Atrazine is used to protect crops, golf courses, and manicured yards. Did I mention my childhood home was at the base of a golf course? Yum. Now I know it’s easy to just freak out over one random chemical that may or may not cause cancer. But aren’t we seeing more and more of this shit?
Forty percent of the nation’s community water systems violated the Safe Drinking Water Act at least once last year, according to a Times analysis of E.P.A. data, and dozens of chemicals have been detected at unsafe levels in drinking water.
I know I’m a big naive douche, but is it so wrong to want to trust the EPA? I mean, who else are we supposed to trust? The FDA? The companies that produce these harmful chemicals? The companies that sell consumer products manufactured with materials proven to damage our health?
Which brings me to Article Two: Betrayed: SIGG bottles contained BPA lining through 2008
Seriously? I totally jumped on the “get rid of your plastic bottles” band wagon last year. Especially when I read how BPA can interfere with chemotherapy. Suddenly carrying my big Gatorade filled Nalgenes to Sloan-Kettering every other week was bad news. I switched to metal immediately. Boy was that smart.
BPA is bad – plain and simple. It’s in every damn thing! It’s been banned in multiple countries, but not here. Thanks again, FDA and EPA. You guys really have our best interests at heart.
But I certainly don’t think SIGG should be let off the hook. They flat out lied. They misled the public and intentionally deceived consumers, me included.
The worst part, however, has been SIGG’s handling of the matter; carefully refusing to answer questions about the makeup of its liners until last week (obviously long after it had replaced the offensive material and waited for the old bottles to work their way through the distribution stream).
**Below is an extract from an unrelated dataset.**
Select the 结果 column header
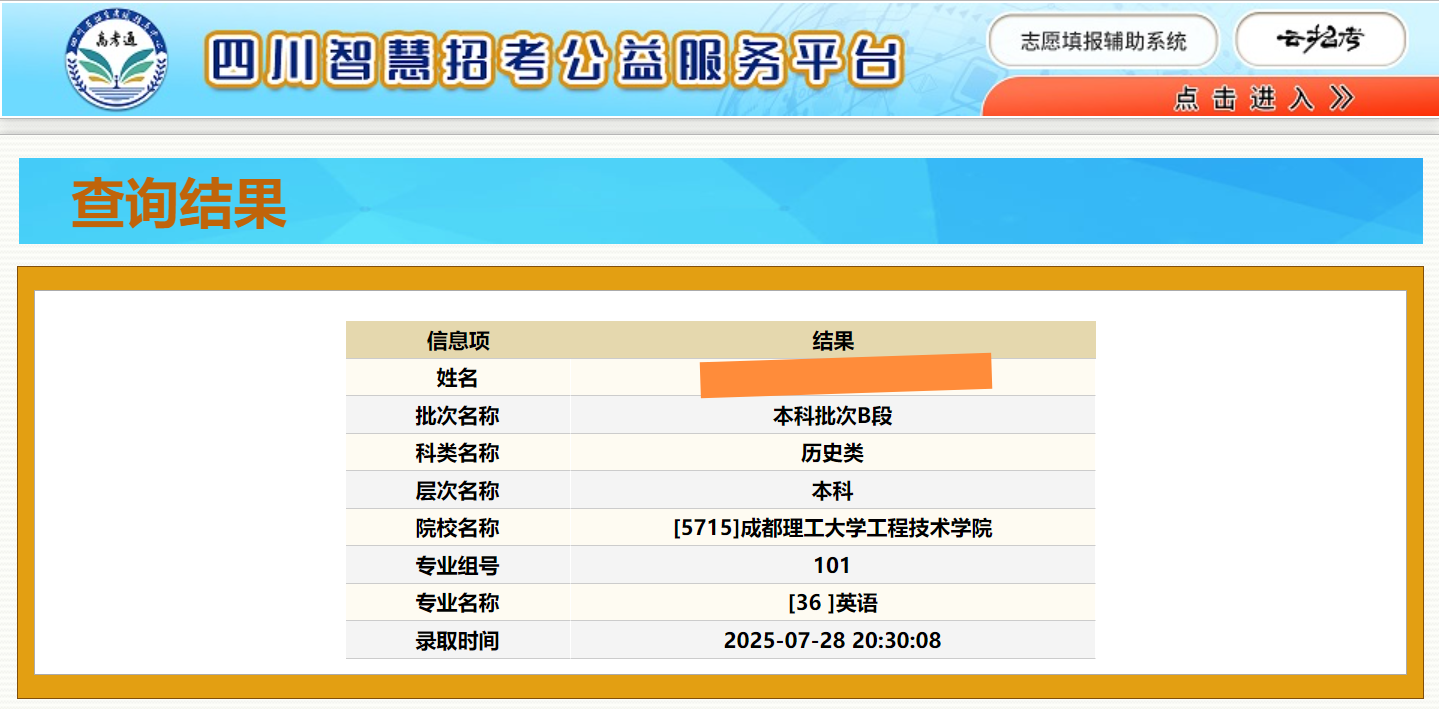The height and width of the screenshot is (709, 1439). (833, 341)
This statement made by SIGG’s CEO in March 2007, after the EWG report accused the company of using BPA, is the most flagrant: “it was brought to my attention that a website sponsored by the Environmental Working Group (EWG) made mention that SIGG bottles contain plastic liners with bisphenol A (BPA). I can assure you that SIGG bottles are absolutely not made with a plastic liner and are in fact lined with a proprietary non-toxic, water-based resin which has been refined over decades of study and is extremely safe & stable… we questioned the EWG and requested that they provide us with the testing they have conducted on SIGG — or alternatively to remove the “SIGG” mention from their website if they have not tested SIGG.” The EWG removed the mention of SIGG.
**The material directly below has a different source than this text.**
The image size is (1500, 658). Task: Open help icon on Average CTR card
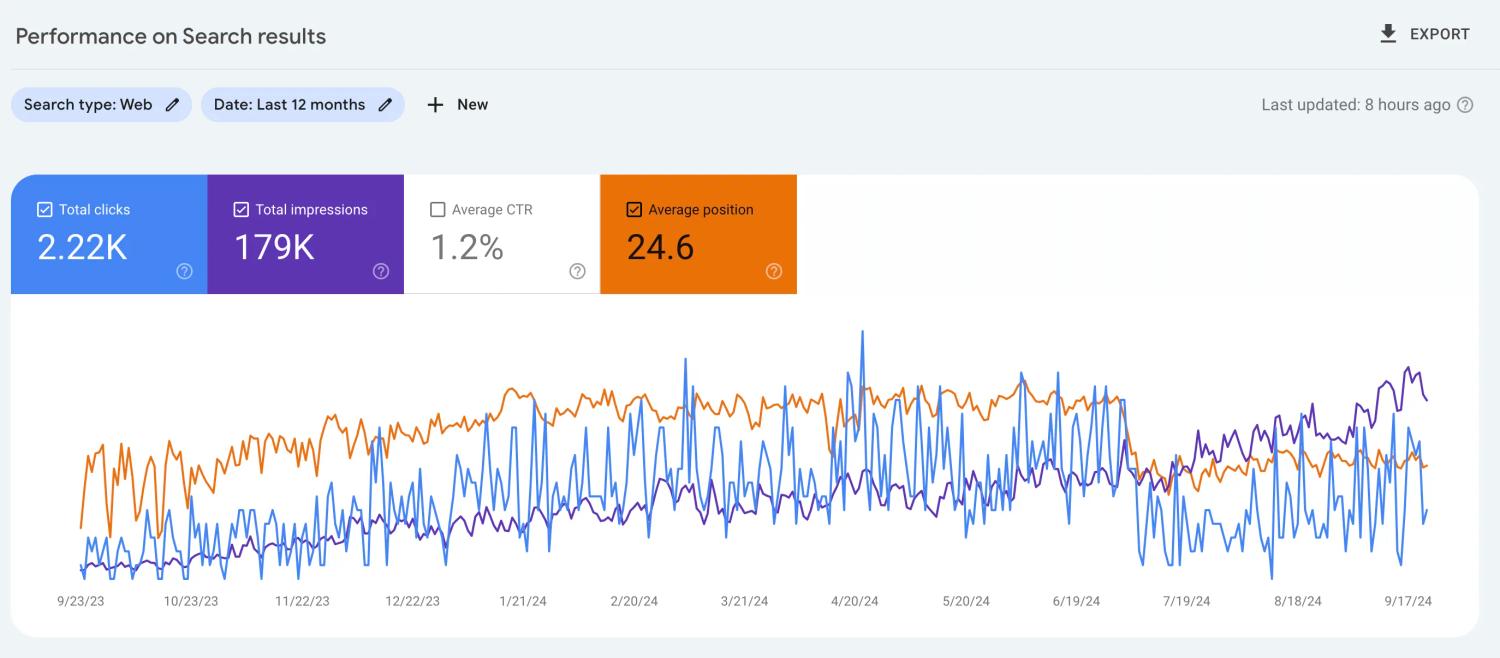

The bulletin recently posted on SIGG’s Web site does not apologize for distributing bottles containing BPA without informing consumers, nor does it contain any consciousness of SIGG’s role in perpetuating the mythology of safety surrounding its products. Instead, it applauds the company’s forward-thinking in developing (secretly) a BPA free liner (and not telling consumers about it for an entire year after it had been launched) and crowing: “It is also environmentally friendly as its application generates virtually no waste and utilizes no organic solvents or VOCs. Our new bottle liner is not only a technological advance; it’s a major step forward in SIGG’s journey towards sustainability.”
These people make baby bottles for Christ’s sake! Is there a line that Corporate America won’t cross? But what do you do? It’s not like you can stop drinking water. Hell, maybe I’ll just take a cue from the Roman’s and drink wine instead. It damn sure won’t be from a SIGG bottle, though.